L’EFCA (Agenzia europea di controllo della pesca) sta coordinando la campagna di controllo per la pesca del tonno rosso (BFT) nel Mar Mediterraneo per il 2021 nel quadro del suo piano di impiego congiunto (JDP). In tale contesto, gli Stati membri uniscono i propri mezzi di controllo e ispezione, al fine di svolgere congiuntamente il controllo, l’ispezione e la sorveglianza delle attività di pesca sia in mare che a terra.
L’obiettivo della campagna è garantire il rispetto delle norme internazionali e comunitarie adottate per la conservazione del tonno rosso; una particolare attenzione è riservata al monitoraggio dell’attività dei pescherecci a circuizione, dei rimorchiatori con palangari, degli allevamenti e delle tonnare.
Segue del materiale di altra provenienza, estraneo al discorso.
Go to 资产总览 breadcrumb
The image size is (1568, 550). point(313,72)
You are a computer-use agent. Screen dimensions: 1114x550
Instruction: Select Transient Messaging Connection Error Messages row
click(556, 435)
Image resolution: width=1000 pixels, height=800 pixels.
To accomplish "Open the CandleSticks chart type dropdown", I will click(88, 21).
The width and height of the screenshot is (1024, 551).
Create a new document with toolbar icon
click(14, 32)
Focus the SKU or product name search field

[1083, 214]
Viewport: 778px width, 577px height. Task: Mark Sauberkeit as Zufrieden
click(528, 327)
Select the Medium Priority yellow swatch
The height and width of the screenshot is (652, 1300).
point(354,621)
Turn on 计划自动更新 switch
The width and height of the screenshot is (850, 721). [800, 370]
Questa attività riunisce gli Stati membri, la Commissione europea e l’EFCA e conta sulle risorse degli otto Stati membri coinvolti nella pesca – Croazia, Cipro, Francia, Grecia, Italia, Malta, Portogallo e Spagna –. L’ispezione e la sorveglianza in mare vengono effettuate sia nelle acque dell’UE che in quelle internazionali e si applicano alle navi dell’UE e di paesi terzi.
Le attività congiunte di controllo, ispezione e sorveglianza sono coordinate utilizzando la piattaforma virtuale del centro di coordinamento dell’EFCA, con la partecipazione di esperti degli Stati membri interessati e dell’EFCA. Nel complesso, la strategia di ispezione e sorveglianza e le raccomandazioni quotidiane sono fornite sulla base dei dati e delle informazioni giornaliere ricevute dalle autorità nazionali e dall’ICCAT, in particolare i dati VMS (Vessel Monitoring System, un sistema di controllo satellitare) e le informazioni sulle catture.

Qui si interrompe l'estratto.